- Dataset records:
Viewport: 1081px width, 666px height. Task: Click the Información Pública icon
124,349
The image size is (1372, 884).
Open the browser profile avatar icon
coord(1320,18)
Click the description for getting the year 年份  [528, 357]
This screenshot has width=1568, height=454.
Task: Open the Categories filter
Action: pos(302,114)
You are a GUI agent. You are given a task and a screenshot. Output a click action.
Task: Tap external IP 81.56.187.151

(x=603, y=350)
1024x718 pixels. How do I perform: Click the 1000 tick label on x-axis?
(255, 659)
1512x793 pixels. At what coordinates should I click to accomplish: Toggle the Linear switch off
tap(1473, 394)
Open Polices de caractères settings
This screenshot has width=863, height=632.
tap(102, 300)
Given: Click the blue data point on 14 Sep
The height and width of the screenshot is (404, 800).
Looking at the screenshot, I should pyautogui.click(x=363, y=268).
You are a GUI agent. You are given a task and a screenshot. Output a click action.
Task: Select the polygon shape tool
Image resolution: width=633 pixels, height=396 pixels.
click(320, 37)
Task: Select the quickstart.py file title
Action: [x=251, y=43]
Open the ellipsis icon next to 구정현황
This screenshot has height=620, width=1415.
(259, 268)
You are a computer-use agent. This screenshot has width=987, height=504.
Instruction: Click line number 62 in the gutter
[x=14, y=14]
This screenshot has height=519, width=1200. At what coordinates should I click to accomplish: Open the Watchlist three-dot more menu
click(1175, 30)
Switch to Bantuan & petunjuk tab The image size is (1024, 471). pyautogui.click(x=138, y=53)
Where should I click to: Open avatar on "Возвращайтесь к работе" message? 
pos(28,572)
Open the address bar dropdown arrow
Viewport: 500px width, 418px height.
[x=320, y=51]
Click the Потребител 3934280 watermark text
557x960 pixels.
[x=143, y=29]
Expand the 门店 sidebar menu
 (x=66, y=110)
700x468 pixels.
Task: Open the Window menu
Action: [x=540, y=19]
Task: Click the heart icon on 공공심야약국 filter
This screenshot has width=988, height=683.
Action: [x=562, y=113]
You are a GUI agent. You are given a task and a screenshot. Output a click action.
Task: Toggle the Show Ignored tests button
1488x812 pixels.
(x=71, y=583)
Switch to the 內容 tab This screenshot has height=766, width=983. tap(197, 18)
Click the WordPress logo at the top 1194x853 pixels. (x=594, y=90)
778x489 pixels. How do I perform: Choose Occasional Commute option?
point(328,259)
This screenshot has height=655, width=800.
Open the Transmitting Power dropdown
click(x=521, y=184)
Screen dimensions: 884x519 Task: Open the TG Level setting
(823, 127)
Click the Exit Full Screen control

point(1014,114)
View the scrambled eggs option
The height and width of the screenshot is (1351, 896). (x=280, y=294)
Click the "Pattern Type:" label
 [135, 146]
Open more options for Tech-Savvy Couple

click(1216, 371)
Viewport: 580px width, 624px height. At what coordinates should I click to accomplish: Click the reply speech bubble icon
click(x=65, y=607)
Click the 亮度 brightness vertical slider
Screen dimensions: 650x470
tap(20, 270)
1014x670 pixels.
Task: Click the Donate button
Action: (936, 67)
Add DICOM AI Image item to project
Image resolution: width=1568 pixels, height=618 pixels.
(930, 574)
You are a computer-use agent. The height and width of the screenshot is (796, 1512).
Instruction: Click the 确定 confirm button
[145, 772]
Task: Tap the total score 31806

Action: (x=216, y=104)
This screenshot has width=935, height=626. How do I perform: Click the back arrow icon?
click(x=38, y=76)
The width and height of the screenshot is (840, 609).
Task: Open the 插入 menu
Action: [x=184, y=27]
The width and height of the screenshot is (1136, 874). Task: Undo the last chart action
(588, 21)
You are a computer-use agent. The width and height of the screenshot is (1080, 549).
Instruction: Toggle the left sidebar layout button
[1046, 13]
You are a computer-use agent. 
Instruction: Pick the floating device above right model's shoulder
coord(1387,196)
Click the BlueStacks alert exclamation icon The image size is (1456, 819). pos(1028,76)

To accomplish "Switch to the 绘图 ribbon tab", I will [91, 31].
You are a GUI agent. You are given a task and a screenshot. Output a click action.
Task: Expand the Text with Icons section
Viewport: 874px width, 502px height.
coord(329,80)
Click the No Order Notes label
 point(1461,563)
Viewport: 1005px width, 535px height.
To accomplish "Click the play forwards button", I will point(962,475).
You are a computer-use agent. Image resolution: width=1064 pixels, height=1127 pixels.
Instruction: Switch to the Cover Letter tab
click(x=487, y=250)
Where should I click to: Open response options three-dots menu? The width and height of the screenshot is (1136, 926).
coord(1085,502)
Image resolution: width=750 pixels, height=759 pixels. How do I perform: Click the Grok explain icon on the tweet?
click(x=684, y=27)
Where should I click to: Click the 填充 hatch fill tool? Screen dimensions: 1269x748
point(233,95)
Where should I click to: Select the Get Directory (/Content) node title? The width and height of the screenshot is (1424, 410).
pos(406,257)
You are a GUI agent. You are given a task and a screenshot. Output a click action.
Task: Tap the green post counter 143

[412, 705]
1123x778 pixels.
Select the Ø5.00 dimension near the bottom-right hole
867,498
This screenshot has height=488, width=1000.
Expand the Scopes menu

- What the task requires: Among the lines above, which ones hold the string "computer"? Show them.

- Result of the exercise:
You are a computer-use agent. This screenshot has width=987, height=504.
You are a computer-use agent. The height and width of the screenshot is (796, 1512).
You are a computer-use agent. The width and height of the screenshot is (1080, 549).
You are a computer-use agent. 
You are a computer-use agent. Image resolution: width=1064 pixels, height=1127 pixels.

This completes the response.